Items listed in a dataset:
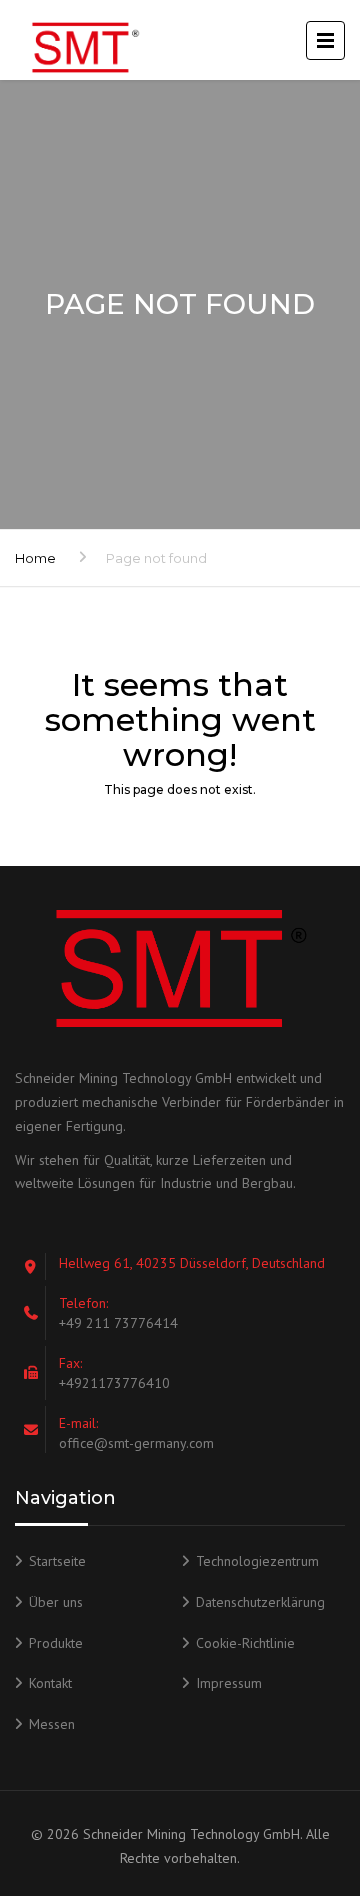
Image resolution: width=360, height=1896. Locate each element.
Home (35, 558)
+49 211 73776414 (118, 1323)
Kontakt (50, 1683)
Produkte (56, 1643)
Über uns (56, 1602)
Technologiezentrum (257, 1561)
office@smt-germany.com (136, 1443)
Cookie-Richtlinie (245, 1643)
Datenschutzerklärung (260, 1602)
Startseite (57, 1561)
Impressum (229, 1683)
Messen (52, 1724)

Action item: Each record is to be written out exactly. No picture goes in.

Response area:
Image resolution: width=360, height=1896. Locate each element.
Home (35, 558)
+49 211 73776414 (118, 1323)
Kontakt (50, 1683)
Produkte (56, 1643)
Über uns (56, 1602)
Technologiezentrum (257, 1561)
office@smt-germany.com (136, 1443)
Cookie-Richtlinie (245, 1643)
Datenschutzerklärung (260, 1602)
Startseite (57, 1561)
Impressum (229, 1683)
Messen (52, 1724)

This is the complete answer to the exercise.